Après sur un plan purement footballistique,il es tvrai queHenry a de grande capacité à monterle ballon tout seul jusqu’au but. Mais dans tout les cas on parle d’équipe de football, donc de collectif.
Thierry Henry n’est pas né à Arsenal, et ce n’est pas à ce club ni que sa passion pour le football, ni son potentiel, ne se sont révélés. Arsenal l’a acheté alors qu’il avait déjà quasiment atteint sa plénitude d’une part, mais aussi, alors qu’il doit bien exister d’autres petits Henry rêvant de gloire aux alentours.
euh….
il doit quand même aux suporters d’arsenal son salaire de ces dernières années. (il me semble bien que les revenus importants du foot proviennent bien de la bourse des suporters)
Mais enfin, s’il n’y avait aucun supporter d’Arsenal, si personne n’allait au stade et surtout si personne ne regardait cette équipe à la télé, il n’y aurait même pas d’équipe! Henry a dû oublier que le foot était financer par la pub et donc par les millions de gens qui regarde ce spectable.

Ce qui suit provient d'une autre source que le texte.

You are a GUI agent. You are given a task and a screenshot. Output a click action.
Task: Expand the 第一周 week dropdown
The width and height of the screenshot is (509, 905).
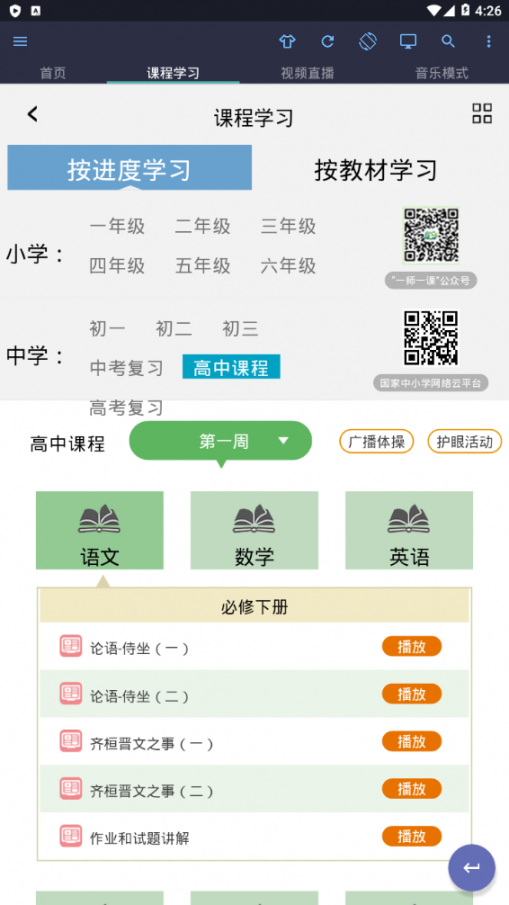(x=220, y=441)
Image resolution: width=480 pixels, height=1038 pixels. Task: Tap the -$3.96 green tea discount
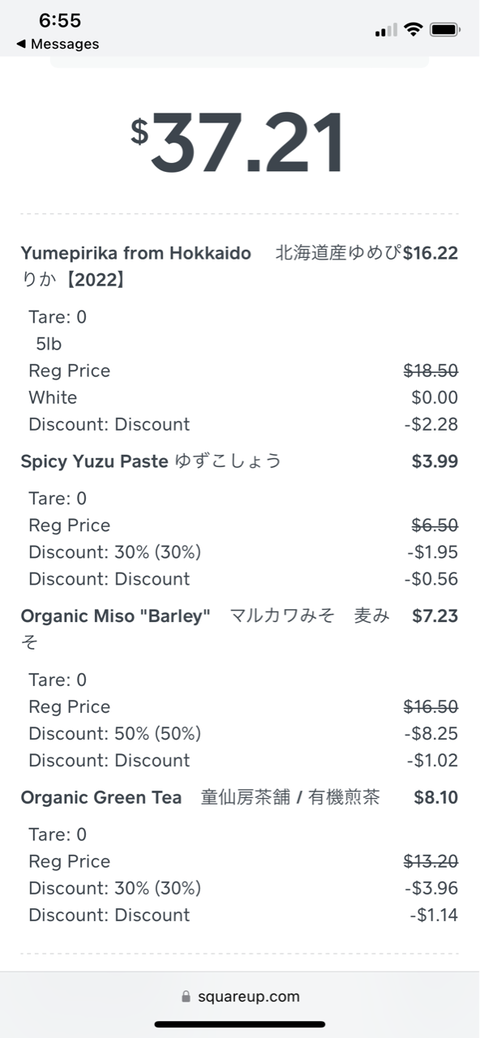tap(432, 888)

JaK: Bon : que tout salarié doive son salaire aux clients de l’entreprise qui l’emploie est un raisonnement qui tient : mais il me semblait qu’il y avait jusqu’alors consensus pour considérer qu’il n’était pas irrespectueux de chercher à tirer profit des clients de son employeur et même de chercher à tirer plus de profit aujourd’hui qu’hier des clients de l’entreprise employeuse. Et puisque la gestion de la relation clientèle ne s’encombre pas, à ma connaissance, de quelque éthique que ce soit au delà du simple respect des clauses contractuelles et de la règlementation applicable, en quoi est-ce irrespectueux pour qui d’adopter une stratégie de relation clientèle intégrant le refus de vouer quelque éventuelle excessif respect aux clients de son employeur ?
Au pire, l’employeur peut effectivement de sentir concerné, et en tirer les conclusions prévues par les voies contractuelles dans le cadre des lois s’il le souhaite.

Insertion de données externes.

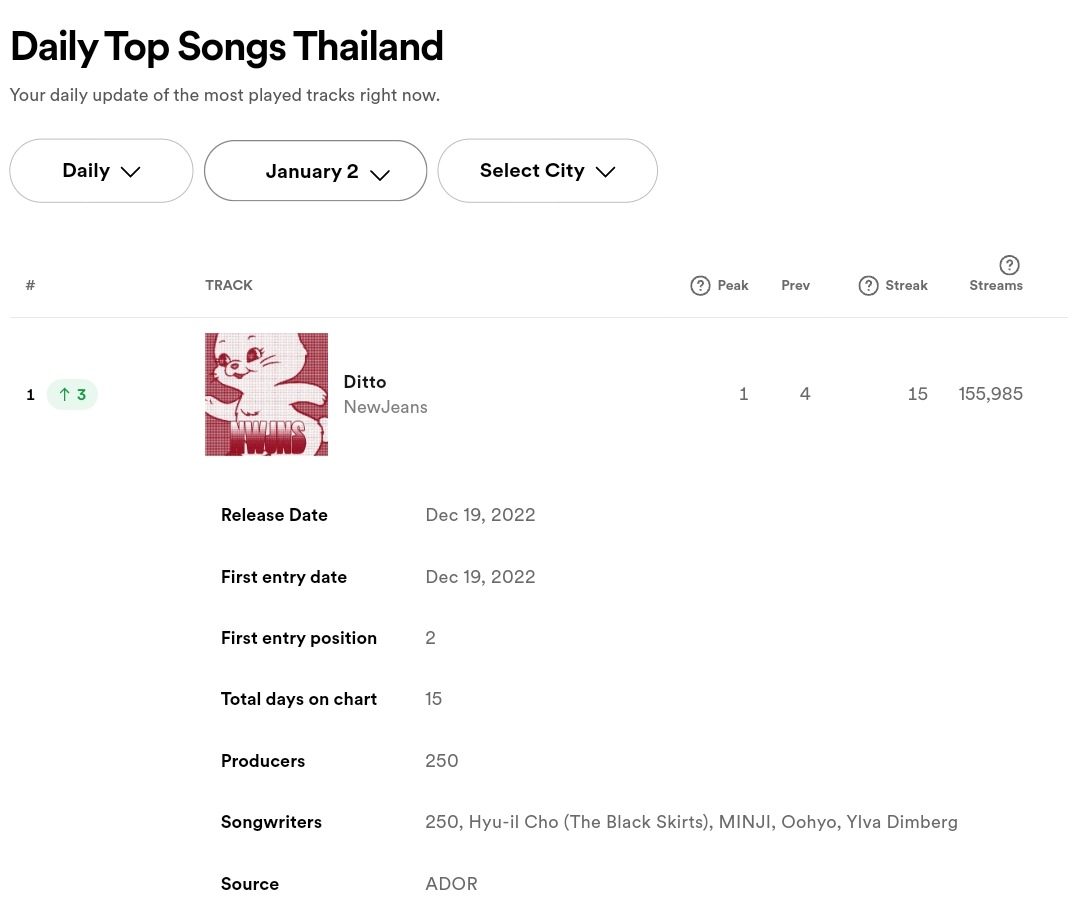Click the Streams column header label

point(996,286)
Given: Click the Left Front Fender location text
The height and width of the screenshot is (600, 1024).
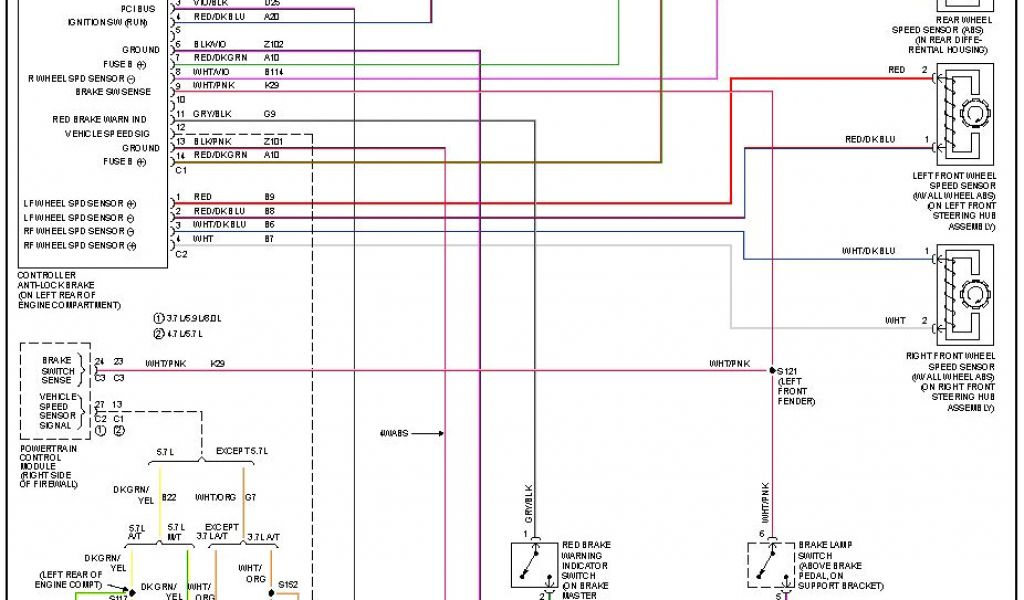Looking at the screenshot, I should (x=796, y=392).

Jolie citation en vérité !
Il est clair que le "je ne dois rien à personne" est un peu navrant en plus d’être un flagrant délit de grosse tête.

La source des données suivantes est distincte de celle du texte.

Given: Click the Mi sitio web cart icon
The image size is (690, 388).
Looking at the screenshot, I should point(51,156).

Mais franchement le plus joli, pour moi, c’est l’évolution de cette information 😉
Parce qu’entre la dépêche de l’Afp et l’article original de fox (merci Jak d’avoir joué au journaliste), il n’y a pas qu’un oubli de traduction mais plutôt une transformation des propos.
Plutôt qu’un sportif avec une tête comme un zeppelin, on a plutôt une agence de presse qui fait du sensationnalisme à peu de frais.